It’s happened three times in as many months.
The first time, we were headed for a wedding on a hot August day. Christian went early to rehearse with the choir, so I brought the kids to church by myself. Now, ordinarily when I go anywhere with all three, I pull out the double stroller. But a stroller? At a wedding? Besides, it was only across the street, from the parking garage to the church. So I set off with the car seat in one hand and Julianna’s fist in the other. Oh yes, and a diaper bag. As we made our slow progress toward the garage entrance, a youngish couple walked by us, also headed for the church. “Hehehehe, you have your hands full, don’t you?” said the man. Ha ha. Never heard that before.
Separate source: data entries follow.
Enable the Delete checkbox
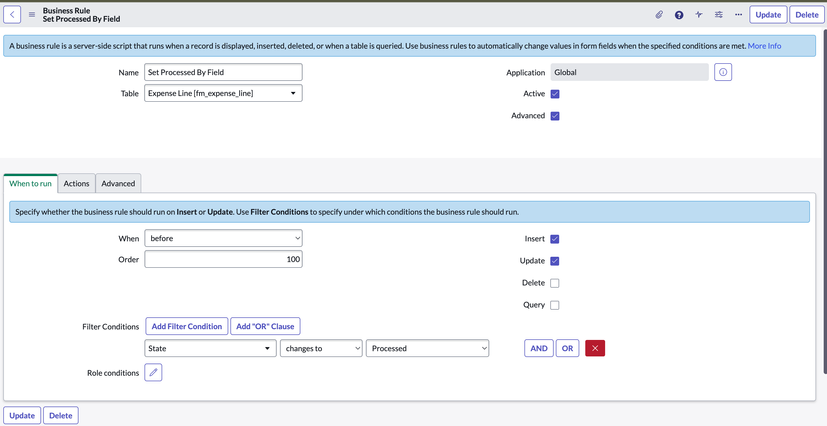 pos(555,283)
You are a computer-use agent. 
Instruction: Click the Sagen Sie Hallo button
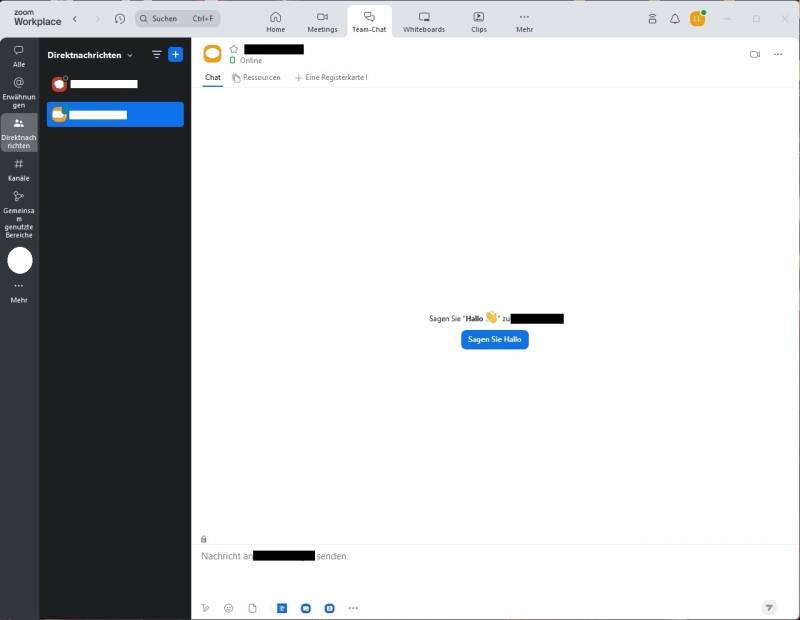(x=494, y=340)
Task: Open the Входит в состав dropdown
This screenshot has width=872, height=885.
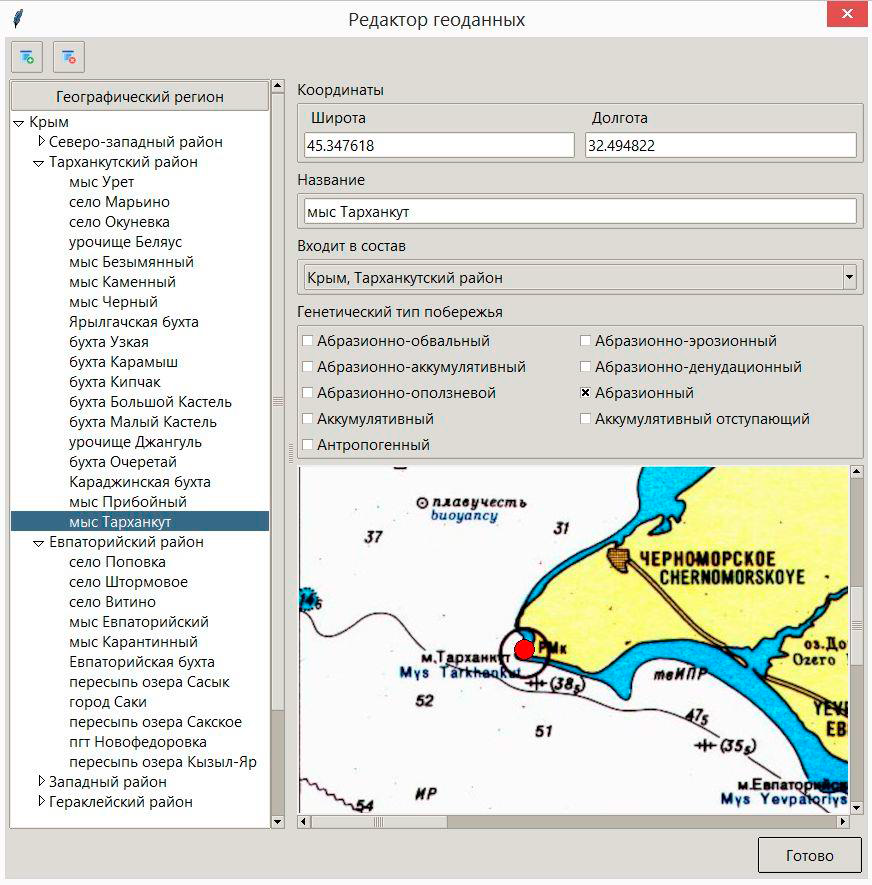Action: pyautogui.click(x=849, y=277)
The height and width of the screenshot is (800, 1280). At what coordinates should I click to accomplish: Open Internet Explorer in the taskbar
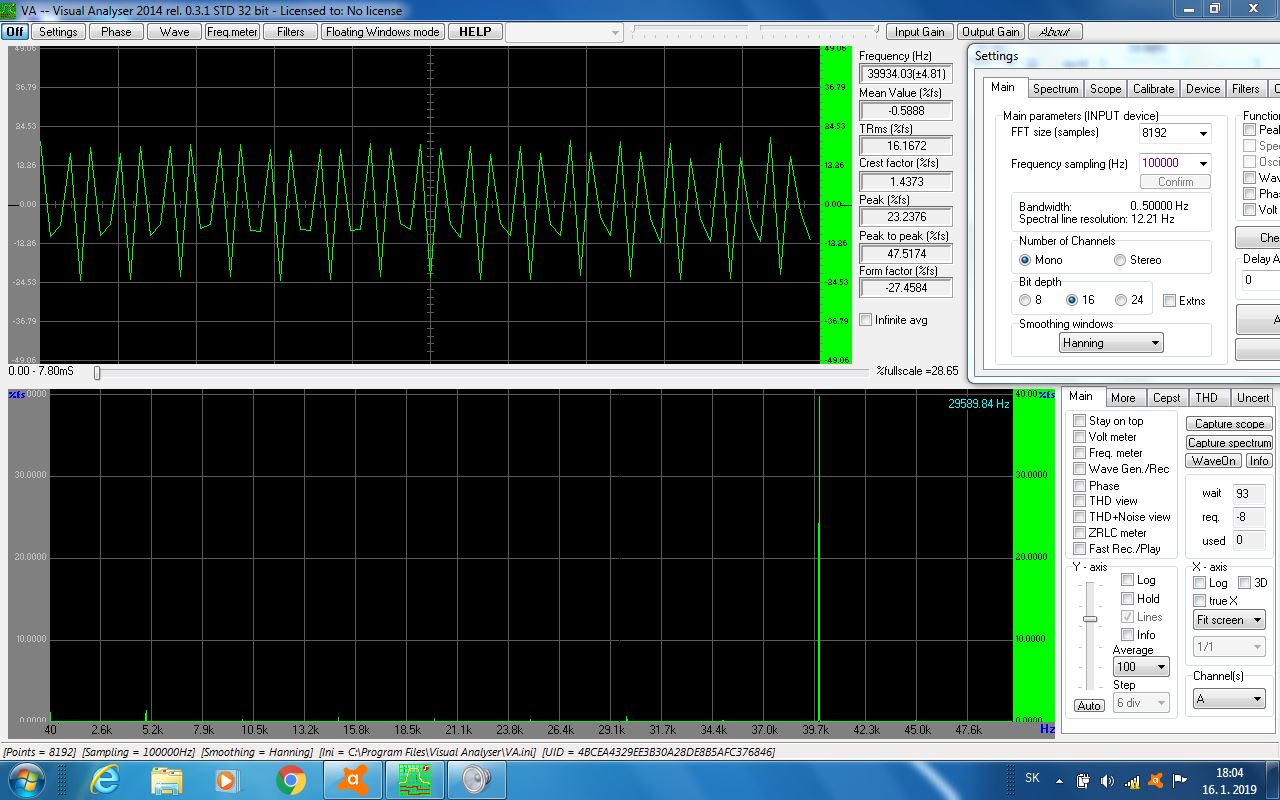[105, 778]

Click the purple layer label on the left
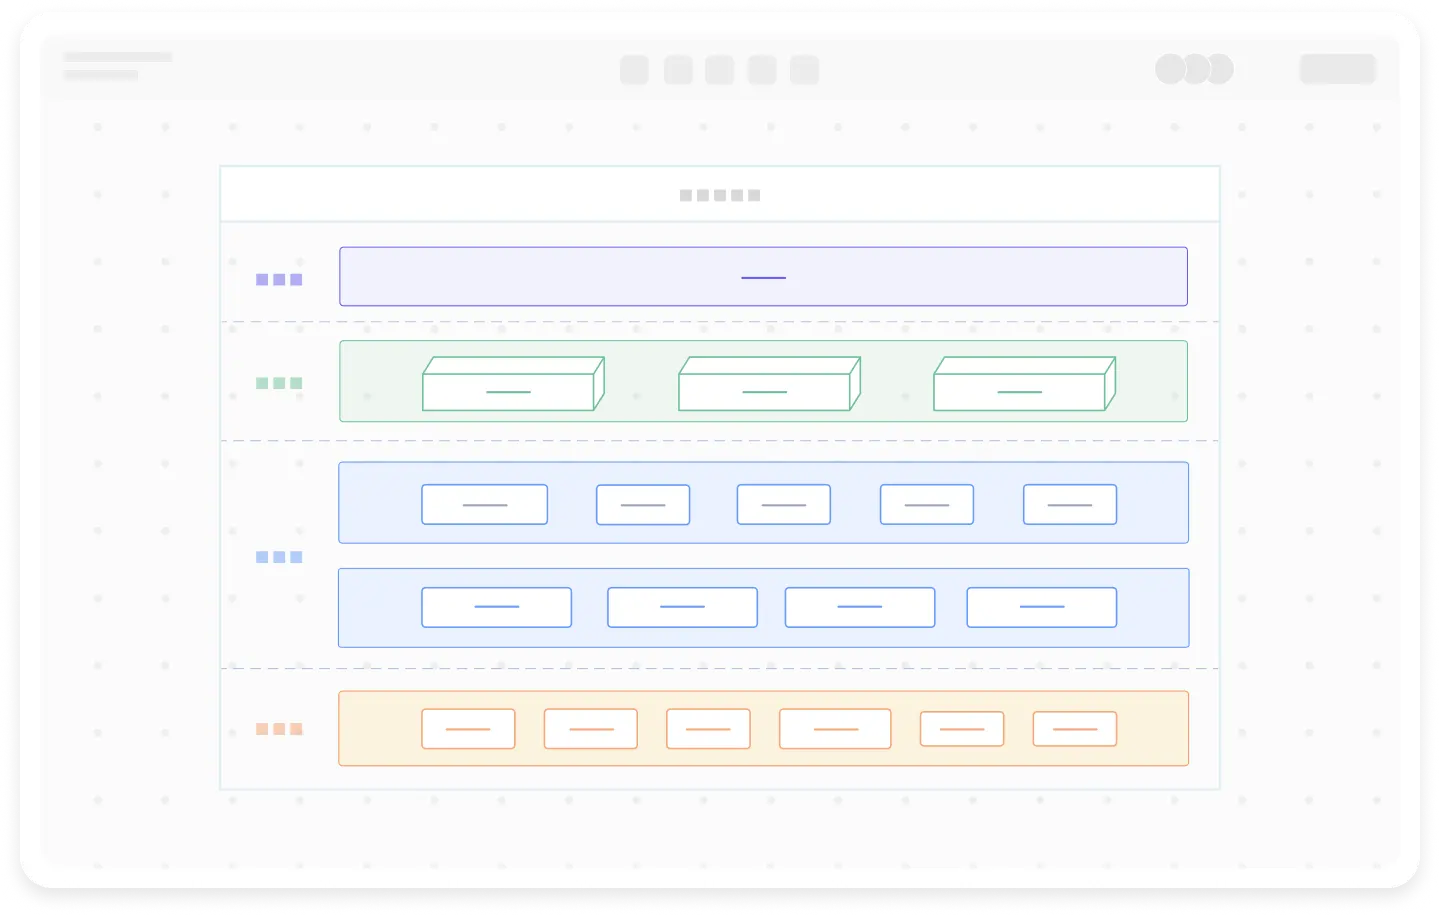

Then, just as we reached the middle of the street, Julianna decided she was all done walking. Plop! went the cute little bottom on the asphalt, and when I hauled her up by one arm, she curled her legs and refused to stand. In the middle of the street, with a car approaching. I glanced up. The couple had just reached the sidewalk. They hurried on without a backward glance. “Thanks a lot,” I muttered as I hauled Julianna onto my hip and struggled toward the church with a 2-year old on one hip, a car carrier in the opposite hand, and a bag on my back, walking carefully so my heels didn’t slip. “Yes, I’d love some help, how kind of you to offer!” Are we headed to a church or not?
The second time I was headed to play for a funeral, so I had music as well as the two little ones & paraphernalia to haul with me. A dozen people must have sped past me as I struggled across the parking lot. Thankfully, once we got inside, we were met by someone who knew us and who came to help—but still, people ignored us outside of a church.
By the third time it happened—this time at the grocery store—I’d had it.
Imagine a grocery cart with a baby carrier in the main part of the cart and a toddler up in front. Groceries stuffed anywhere I could manage to stuff them. We get through the checkout line with a ridiculously big and expensive fruit tray that Christian needs for work, and two bags of groceries. I take the first and stuff it underneath the cart, then pick up the fruit tray. Suddenly the teenage bagger is looking at me, waiting, holding the second bag of groceries in both hands. We trade a long, expectant look. Then I say, “Just put it underneath.”
She sighs and bends over, looks under the cart, and then stands back up. “It won’t fit.” And still, that expectant look. I’m standing there thinking, You can’t seriously think I can carry groceries in one hand and the fruit tray in the other, do you? How am I supposed to PUSH THE CART WITH MY KIDS IN IT???????????
Every other week, the nice older gentlemen who bag groceries ask if I need help out to my car, and I tell them thank you, but we’re okay. This would be the one week I get some clueless teenage girl who doesn’t understand customer service! “Could you help me out to my car?” I said in what I admit was a pretty sarcastic tone of voice.
Hello! Am I invisible? Are my kids invisible? What is wrong with people? How can you walk past someone who is struggling with her burden—whether it is a mother with several kids, or an old woman who can’t walk well? Are kids no longer being taught to pay attention to those around them? To consider the feelings or the situation of people they see? Is empathy dead?
This weekend we went to the homecoming parade. For a kid, bands and floats take a distant second place to the really important stuff—you guessed it—candy. Unfortunately for Alex, we were only a few yards away from a big, noisy group of upper elementary school boys, who managed to attract all the candy throwers. In two hours of parade watching, Alex managed to scrounge up a whopping eight pieces of candy.
There were a lot of issues in play, and many of them were Alex’s, but as I watched those boys rake in pound after pound of candy, I couldn’t help feeling angry. Okay, my kid is not the center of the universe. It won’t hurt him to go without candy. Okay, so they’re prepubescent boys. They’re selfish. I got that. But Alex wasn’t the only child getting overlooked. Surely some of those kids have been taught to pay attention to the feelings of those smaller and weaker than them. Why didn’t someone in that group show any sign of holding back to let somebody else get some candy? Especially considering we’re only a week from Halloween. It’s not like they aren’t going to get plenty more in a few days!
It’s frustrating, but on the up side, it motivates me to make sure I do provide my children with those lessons. God willing, someday, my son will stop to help a mom with more burdens than hands—or an old woman who might need help crossing the street. Or at least, let some poor preschool kid get some candy at a parade.